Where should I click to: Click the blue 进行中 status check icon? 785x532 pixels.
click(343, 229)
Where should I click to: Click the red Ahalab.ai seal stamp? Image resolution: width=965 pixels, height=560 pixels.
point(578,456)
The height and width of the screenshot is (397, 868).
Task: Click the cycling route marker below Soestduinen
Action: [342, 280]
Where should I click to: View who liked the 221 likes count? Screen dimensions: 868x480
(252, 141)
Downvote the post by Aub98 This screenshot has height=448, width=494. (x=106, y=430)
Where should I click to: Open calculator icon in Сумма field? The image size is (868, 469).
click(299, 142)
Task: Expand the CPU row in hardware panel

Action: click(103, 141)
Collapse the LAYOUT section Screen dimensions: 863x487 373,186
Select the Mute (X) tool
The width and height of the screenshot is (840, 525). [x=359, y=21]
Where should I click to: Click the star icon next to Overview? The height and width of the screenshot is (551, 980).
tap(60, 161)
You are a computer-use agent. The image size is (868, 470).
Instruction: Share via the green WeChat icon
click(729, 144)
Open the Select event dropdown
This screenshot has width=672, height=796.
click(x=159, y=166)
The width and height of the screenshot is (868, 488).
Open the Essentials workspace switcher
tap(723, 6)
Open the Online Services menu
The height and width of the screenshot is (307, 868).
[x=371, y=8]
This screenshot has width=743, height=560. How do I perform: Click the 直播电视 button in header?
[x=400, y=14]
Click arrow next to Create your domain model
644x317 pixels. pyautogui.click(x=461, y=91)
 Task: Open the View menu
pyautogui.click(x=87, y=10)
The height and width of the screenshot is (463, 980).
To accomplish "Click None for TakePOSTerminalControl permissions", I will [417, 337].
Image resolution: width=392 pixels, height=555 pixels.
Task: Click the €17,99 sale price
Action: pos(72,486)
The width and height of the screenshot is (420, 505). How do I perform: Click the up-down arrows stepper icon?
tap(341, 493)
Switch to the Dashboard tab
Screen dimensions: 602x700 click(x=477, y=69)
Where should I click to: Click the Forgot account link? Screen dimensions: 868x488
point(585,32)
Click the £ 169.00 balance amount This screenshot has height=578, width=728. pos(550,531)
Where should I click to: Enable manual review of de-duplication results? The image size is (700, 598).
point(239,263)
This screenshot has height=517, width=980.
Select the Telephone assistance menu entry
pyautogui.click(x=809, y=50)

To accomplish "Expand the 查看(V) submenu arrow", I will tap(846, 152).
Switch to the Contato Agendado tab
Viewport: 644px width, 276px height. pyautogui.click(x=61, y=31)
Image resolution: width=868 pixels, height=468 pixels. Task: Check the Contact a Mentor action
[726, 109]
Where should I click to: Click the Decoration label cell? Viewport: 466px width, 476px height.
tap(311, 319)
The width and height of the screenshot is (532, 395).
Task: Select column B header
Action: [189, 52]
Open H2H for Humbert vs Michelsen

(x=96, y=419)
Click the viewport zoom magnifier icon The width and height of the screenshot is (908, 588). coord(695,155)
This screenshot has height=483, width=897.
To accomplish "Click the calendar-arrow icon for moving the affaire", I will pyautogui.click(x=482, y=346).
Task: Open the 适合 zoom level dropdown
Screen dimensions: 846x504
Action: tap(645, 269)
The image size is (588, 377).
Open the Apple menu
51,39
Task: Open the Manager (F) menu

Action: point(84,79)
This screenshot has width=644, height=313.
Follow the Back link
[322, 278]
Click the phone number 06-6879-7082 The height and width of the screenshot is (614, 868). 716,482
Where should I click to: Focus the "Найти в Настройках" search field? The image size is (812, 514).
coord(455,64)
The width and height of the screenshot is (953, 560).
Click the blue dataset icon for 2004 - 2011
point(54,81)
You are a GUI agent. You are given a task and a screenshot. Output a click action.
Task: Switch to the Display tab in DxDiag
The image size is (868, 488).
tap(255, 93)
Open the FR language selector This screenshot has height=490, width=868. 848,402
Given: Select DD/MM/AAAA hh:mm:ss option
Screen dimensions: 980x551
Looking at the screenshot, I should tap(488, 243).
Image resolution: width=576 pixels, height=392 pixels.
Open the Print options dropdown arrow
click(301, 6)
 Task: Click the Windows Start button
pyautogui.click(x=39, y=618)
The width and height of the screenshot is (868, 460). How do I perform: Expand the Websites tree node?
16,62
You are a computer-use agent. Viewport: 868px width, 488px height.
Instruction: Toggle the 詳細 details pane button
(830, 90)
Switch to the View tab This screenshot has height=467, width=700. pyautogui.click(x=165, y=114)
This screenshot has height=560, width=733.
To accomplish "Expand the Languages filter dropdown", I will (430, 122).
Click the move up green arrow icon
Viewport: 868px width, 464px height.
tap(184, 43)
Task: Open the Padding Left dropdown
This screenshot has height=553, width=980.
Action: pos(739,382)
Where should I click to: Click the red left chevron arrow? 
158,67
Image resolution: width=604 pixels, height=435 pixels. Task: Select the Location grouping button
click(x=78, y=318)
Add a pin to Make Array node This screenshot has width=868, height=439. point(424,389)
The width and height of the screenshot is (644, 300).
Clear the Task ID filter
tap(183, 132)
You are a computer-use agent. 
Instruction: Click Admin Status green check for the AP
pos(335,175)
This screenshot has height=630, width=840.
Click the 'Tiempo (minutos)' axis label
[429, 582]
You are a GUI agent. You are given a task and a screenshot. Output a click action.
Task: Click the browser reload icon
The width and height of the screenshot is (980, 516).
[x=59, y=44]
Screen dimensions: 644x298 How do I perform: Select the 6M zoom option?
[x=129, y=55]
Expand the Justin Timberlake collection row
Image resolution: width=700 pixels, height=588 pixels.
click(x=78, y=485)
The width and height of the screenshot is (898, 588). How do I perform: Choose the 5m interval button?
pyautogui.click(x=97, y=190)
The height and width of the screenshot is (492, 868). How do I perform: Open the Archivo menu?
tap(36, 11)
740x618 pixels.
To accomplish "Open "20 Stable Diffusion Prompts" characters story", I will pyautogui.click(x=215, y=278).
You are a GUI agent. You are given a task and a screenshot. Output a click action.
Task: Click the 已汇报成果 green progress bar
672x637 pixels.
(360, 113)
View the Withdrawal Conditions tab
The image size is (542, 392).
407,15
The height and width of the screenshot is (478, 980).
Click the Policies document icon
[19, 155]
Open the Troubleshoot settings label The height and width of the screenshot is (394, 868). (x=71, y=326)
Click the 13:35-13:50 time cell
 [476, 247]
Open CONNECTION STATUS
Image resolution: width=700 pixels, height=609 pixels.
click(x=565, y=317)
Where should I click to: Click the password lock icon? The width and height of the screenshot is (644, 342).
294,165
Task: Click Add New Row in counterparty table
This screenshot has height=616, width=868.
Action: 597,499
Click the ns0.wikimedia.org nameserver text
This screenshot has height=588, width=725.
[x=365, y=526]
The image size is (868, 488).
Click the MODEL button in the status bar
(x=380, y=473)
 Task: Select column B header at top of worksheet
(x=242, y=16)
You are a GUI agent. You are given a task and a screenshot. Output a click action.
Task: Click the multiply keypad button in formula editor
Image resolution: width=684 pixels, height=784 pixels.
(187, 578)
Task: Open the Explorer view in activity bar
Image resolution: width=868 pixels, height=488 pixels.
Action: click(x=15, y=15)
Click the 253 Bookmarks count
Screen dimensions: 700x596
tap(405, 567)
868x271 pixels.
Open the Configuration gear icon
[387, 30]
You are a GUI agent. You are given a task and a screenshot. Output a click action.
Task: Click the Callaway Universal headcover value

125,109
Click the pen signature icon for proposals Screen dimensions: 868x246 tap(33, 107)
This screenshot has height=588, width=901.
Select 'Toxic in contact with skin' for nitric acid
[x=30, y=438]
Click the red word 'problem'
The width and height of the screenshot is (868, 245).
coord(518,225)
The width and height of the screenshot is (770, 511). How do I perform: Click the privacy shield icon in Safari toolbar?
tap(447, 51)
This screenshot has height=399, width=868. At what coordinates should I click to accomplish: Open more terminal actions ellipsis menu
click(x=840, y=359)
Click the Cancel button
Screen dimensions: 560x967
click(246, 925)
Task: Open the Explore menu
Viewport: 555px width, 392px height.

****

Work instructions:
I need every line of the data that has the word "computer"; please list them.

Answer area:
You are a computer-use agent. The image size is (868, 470).
You are a computer-use agent. Viewport: 868px width, 488px height.
You are a computer-use agent. 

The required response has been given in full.